— start SUPPLIED TEXT —

Weekend reading logo

What caught my eye this week.

I hope you all had a great Christmas and a suitably anti-climactic New Year. But there is something firmly transitional about that strange two weeks, isn’t there?

A friend sent me Private Eye’s video recap of 2019, and it already seems incredibly out-of-date. Jokes about Boris Johnson and Jennifer Arcuri? So last decade.

However a relic of 2019 that I’m not yet completely over yet (bar the ‘B’ word!) is the recent debate I had with the rest of the band about financial independence and early retirement.

Partly that’s because you guys have delivered some excellent follow-up comments to continue the conversation. (Link below!)

But it’s probably also because it’s been a while since I mentally visited some of the wider themes – living for today versus tomorrow, how to best spend 8am to 11pm, and on – and despite my rhetorical posturing for debate purposes, the pushback from The Accumulator gave me plenty to think about.

— end SUPPLIED TEXT —
— start DATA SUPPLIED —

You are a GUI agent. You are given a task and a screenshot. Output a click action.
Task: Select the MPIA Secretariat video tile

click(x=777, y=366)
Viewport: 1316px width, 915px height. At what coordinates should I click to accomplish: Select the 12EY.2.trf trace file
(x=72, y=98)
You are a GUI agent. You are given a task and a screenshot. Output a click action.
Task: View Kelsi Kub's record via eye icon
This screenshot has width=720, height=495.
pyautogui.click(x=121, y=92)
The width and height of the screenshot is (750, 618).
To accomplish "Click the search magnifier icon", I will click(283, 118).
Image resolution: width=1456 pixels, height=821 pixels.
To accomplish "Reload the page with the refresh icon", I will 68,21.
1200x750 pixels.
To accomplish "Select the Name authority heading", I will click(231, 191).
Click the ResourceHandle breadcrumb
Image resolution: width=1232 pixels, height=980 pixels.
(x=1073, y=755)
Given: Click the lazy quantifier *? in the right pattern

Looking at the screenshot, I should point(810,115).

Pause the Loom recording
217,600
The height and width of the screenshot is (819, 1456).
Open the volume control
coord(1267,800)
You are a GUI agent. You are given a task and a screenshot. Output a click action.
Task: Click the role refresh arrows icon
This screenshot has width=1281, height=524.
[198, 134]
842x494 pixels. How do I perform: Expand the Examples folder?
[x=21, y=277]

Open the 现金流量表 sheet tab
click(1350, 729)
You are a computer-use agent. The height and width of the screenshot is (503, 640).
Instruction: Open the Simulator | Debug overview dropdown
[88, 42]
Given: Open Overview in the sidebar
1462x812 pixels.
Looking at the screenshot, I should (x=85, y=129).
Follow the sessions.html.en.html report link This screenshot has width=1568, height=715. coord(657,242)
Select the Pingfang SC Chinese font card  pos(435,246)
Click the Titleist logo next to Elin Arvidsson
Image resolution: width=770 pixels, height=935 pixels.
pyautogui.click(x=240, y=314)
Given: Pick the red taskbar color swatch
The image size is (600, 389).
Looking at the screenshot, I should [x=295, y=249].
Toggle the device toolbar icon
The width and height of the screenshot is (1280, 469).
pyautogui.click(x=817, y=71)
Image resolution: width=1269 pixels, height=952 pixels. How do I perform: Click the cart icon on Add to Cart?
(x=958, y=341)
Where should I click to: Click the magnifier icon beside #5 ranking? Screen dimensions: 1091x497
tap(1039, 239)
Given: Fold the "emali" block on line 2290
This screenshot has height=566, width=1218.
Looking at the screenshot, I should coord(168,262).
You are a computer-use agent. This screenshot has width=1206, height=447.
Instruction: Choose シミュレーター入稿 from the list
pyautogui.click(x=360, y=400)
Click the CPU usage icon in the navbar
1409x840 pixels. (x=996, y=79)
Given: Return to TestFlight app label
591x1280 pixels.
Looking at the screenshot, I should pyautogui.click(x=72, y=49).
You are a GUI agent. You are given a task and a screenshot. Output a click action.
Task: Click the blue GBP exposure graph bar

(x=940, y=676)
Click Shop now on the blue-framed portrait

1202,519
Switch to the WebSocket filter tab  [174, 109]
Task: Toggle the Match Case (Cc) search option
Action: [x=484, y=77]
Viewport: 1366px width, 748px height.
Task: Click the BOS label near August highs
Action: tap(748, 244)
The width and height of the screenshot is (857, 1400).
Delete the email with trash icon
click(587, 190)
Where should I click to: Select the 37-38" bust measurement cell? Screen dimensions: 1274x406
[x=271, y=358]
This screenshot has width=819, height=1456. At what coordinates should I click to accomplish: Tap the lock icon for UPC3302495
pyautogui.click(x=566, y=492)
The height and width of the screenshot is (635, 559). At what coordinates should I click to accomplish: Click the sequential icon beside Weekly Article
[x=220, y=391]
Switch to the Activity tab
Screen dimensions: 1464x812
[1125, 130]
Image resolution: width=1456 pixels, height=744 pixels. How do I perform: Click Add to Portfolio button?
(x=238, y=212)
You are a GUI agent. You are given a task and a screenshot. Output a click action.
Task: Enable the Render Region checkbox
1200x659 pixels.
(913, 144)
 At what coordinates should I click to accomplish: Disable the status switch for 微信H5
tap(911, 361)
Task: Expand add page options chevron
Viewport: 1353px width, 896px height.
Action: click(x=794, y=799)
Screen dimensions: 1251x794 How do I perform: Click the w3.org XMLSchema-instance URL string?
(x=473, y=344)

— end DATA SUPPLIED —

→ OBJECTIVES:
1 > Decide whether each statement agrees with the weekend reading post: (a) a friend sent the writer Private Eye's video recap of 2019; (b) the writer feels the 2019 recap still seems current; (c) the pushback from The Accumulator gave the writer little to think about. Answer yes or no for each and quote the deciding words from the post.
2 > Extend the weekend reading post about the financial independence and early retirement debate, starting after its last sentence.
The listing is separate material and has no connection to the weekend reading post.

→ TASK-BY-TASK OUTPUTS:
1 >
(a) Yes: "A friend sent me Private Eye’s video recap of 2019"
(b) No: "it already seems incredibly out-of-date"
(c) No: "the pushback from The Accumulator gave me plenty to think about"

2 >
If you’re still kicking it over, too, then there are two relevant reads in The Guardian this week.

First off, Oliver Burkeman asks whether you’re living too much in the future at the expense of now. He has wider themes than just saving for retirement in mind, but it’s still a relevant read:

The problem with treating every year (or week, or hour) as something you’re supposed to put to use is that you end up living permanently focused on the future.

The more strenuously you try to get something out of life, the more emotionally invested you become in reaching the point at which you’ve succeeded in doing so – which is, necessarily, never now.

One of my arguments was that some FIRE-seekers seem too happy to slog through a bad existence now because they’ve pinned their hopes on a far-flung retired future. There are counterarguments in our debate so I won’t rehash it, but I will flag up this second interesting article on learning to love the job you have now:

There are simple steps we can take to start rebalancing this relationship with our workplace.

Researchers have found that even the most miserable job can be redeemed by taking back a little control.

That word ‘control’ is key. Several people in the comments to our five-part barny said they were all-in on early retirement because they don’t want to be told what to do.

I can fully understand that.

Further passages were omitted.